April 23, 2020 – SOUTH FLORIDA – The Business Development Board of Palm Beach County (BDB), the Greater Fort Lauderdale Alliance of Broward County, and the Beacon Council of Miami-Dade County hosted a tri-county teleconference with the Florida Division of Drugs, Devices and Cosmetics of the Department of Business and Professional Regulation. The Chief, Compliance and Enforcement leader, Renee Alsobrook, and Director, Walter Copeland, tapped into the expertise of South Florida’s life science leaders to gain feedback from three perspectives; pharmacists, manufacturers, and distributors.
A Pharmacist’s Perspective – Pharmacy owners and directors shared their honest feedback regarding pharmaceutical regulations. The concern fueled the conversation about how quick demand of medications can be filled in the state of emergencies, and in this case, during the COVID-19 pandemic and the upcoming hurricane season. Suggestions pitched included lifting restrictions on pharmacies buying products from other pharmacies. A popular solution pitched from a South Florida hospital brought attention to the fact that hospitals could supply medications that are locked up to local pharmacies experiencing shortages during these times. The outcome of this conversation was possibly loosening up the movement of pharmaceuticals between pharmacies for the purpose of patient care, but also maintaining safe and secure measures while doing so.

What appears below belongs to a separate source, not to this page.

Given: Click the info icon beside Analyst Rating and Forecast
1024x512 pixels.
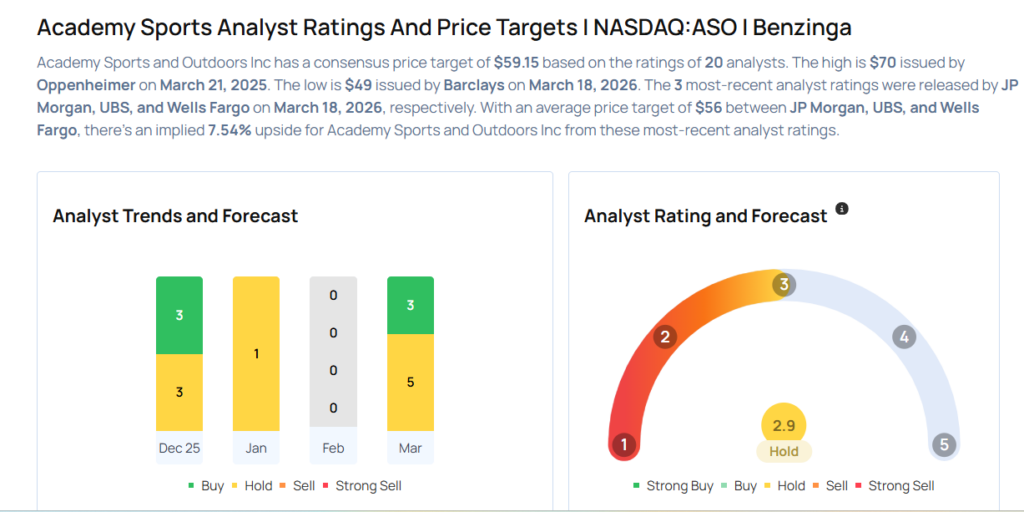Looking at the screenshot, I should pyautogui.click(x=842, y=209).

A Manufacturer’s Perspective – For the most part, manufacturers were all in agreement with the fact that anytime there’s a shortage, companies tend to order at larger quantities due to the public’s panic. If there were a way to maintain a fair balance and approach across the supply chain during State of Emergences, it would be helpful to manufacturers in the South Florida area. An outcome to this concern was strategizing how to get out of the process of “fear buying” and hoarding supplies so that manufacturing companies can supply their products at appropriate levels. As it drives so much chaos from a manufacturer’s perspective with the demand going up and down, it causes a ripple effect, which in turn affects distributors.
A Distributor’s Perspective – Distributors on the call reported that regulations for the most part have seemed to go smoothly for them in the South Florida region. Distribution companies monitor supply chains daily, so maintaining what’s needed has helped retain smooth operations. However, with new clinical trials and medications coming to market, distributors requested that the regulatory requirements for that be modified to be quick, but in a safe and effective way.

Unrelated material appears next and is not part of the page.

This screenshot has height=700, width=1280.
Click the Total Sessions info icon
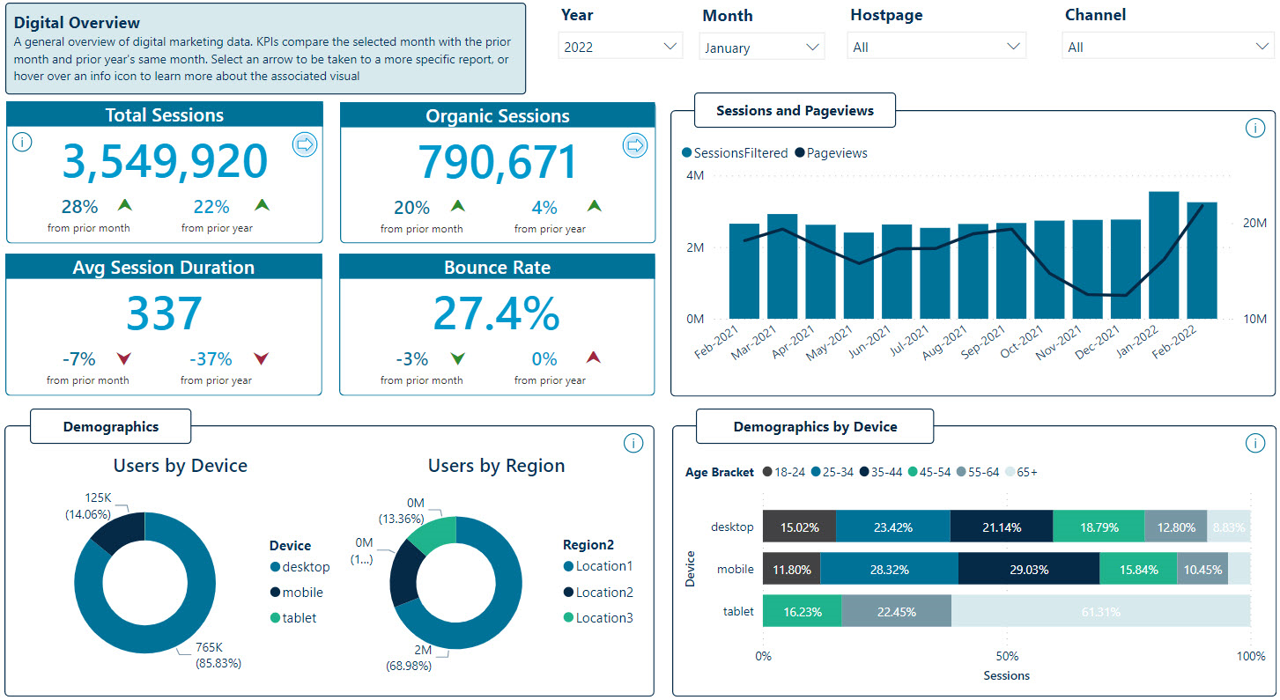[x=22, y=142]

Conclusion – It’s a difficult balance when fear makes the public purchase products that they normally wouldn’t and it’s important that items are safely regulated, but the Department also wants to provide industry leaders with the balance to get the process moving quicker during emergency situations. A great resource provided on the call was a reminder that the State of Florida is a public record state and a lot of resources are available by request through the Division of Drugs, Devices and Cosmetics Department of Business and Professional Regulation. The department encouraged pharmacists, manufacturers, and distributors to submit requests for lists of vendors, suppliers, and providers in the state for any products needed in advance in the midst of hurricane season.
Life Science leaders throughout Palm Beach, Broward, and Miami-Dade Counties provided candid feedback to the Department that is being taken into consideration at a state level. The tri-county call facilitated changes in regulations to make sure life-saving medication is available to Floridians and that it’s getting to them during emergencies.